At this time his principal work was far towards completion. It was undertaken in defence of Dr. Christopher Potter, provost of the Queen's College, Oxford, who had for some time been carrying on a controversy with a Jesuit known as Edward Knott, but whose real name was Matthias Wilson. Potter had replied in 1633 to Knott's Charity Mistaken (1630), and Knott retaliated with Mercy and Truth, which Chillingworth attempted to answer. Knott, hearing about this and hoping to prejudice the public, hastily brought out a pamphlet tending to show that Chillingworth was a Socinian who aimed at perverting not only Catholicism but Christianity.
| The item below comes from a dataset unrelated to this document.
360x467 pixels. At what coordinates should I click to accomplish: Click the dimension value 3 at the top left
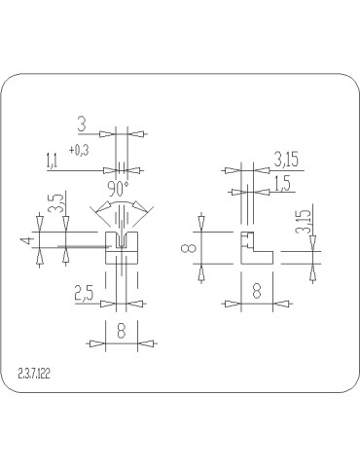click(x=82, y=125)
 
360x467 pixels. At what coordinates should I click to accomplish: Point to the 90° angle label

Laud, now Archbishop of Canterbury, was anxious about Chillingworth's reply to Knott, and at his request, as "the young man had given cause why a more watchful eye should be held over him and his writings," it was examined by the vice-chancellor of Oxford and two professors of divinity, and published with their approval in 1637, with the title The Religion of Protestants a Safe Way to Salvation. The main argument is a vindication of the sole authority of the Bible in spiritual matters, and of the free right of the individual conscience to interpret it. In the preface Chillingworth expresses his new view about subscription to the articles. "For the Church of England," he there says, "I am persuaded that the constant doctrine of it is so pure and orthodox, that whosoever believes it, and lives according to it, undoubtedly he shall be saved, and that there is no error in it which may necessitate or warrant any man to disturb the peace or renounce the communion of it. This, in my opinion, is all intended by subscription."
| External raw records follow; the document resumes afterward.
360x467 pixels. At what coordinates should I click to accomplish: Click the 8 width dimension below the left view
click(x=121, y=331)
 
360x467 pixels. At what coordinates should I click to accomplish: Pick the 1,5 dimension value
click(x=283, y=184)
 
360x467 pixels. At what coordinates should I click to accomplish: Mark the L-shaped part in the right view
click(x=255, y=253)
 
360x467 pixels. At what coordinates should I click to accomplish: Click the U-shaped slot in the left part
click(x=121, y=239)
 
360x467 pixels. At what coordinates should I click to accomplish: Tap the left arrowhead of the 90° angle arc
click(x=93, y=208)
In the following year (1638), he was promoted to the chancellorship of the church of Sarum, with the prebend of Brixworth annexed to it. In the English Civil War, he wrote a criticism of the Scots, and was in the king's army at the siege of Gloucester, inventing certain engines for assaulting the town. Shortly afterwards he accompanied Ralph Hopton, general of the king's troops in the west, in his march; and, being taken ill at Arundel Castle, he was captured by the parliamentary forces under Sir William Waller. As he was unable to go to London with the garrison, he was conveyed to Chichester, where he died. His last days were harassed by the diatribes of the Puritan preacher, Francis Cheynell.
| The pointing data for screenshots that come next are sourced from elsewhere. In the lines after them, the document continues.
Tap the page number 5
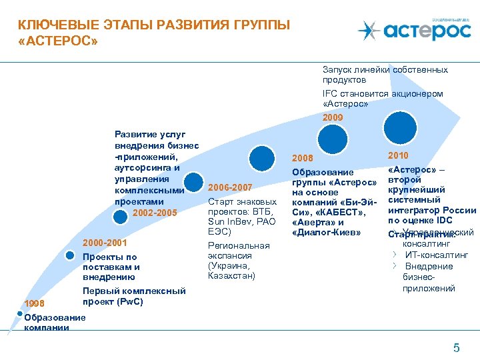pos(456,347)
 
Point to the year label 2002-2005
pos(155,213)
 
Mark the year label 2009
pos(333,117)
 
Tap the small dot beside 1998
pos(20,313)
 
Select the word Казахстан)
pos(231,275)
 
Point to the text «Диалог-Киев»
pos(326,232)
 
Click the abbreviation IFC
pos(331,94)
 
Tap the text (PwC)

Besides his principal work, Chillingworth wrote a number of smaller anti-Jesuit papers published in the posthumous Additional Discourses (1687), and nine of his sermons have been preserved. He was a zealous Royalist, asserting that even the unjust and tyrannous violence of princes may not be resisted, although it might be avoided in terms of the instruction, "when they persecute you in one city, flee into another." His writings long enjoyed a high popularity. The Religion of Protestants is characterized by much fairness and acuteness of argument, and was commended by John Locke as a discipline of "perspicuity and the way of right reasoning." The charge of Socinianism was frequently brought against him, but, as John Tillotson thought, "for no other cause hut his worthy and successful attempts to make the Christian religion reasonable." His creed, and the whole gist of his argument, is expressed in a single sentence, "I am fully assured that God does not, and therefore that men ought not to, require any more of any man than this, to believe the Scripture to be God's word, and to endeavour to find the true sense of it, and to live according to it."
A Life by Rev. T Birch was prefixed to the 1742 edition of Chillingworth's Works.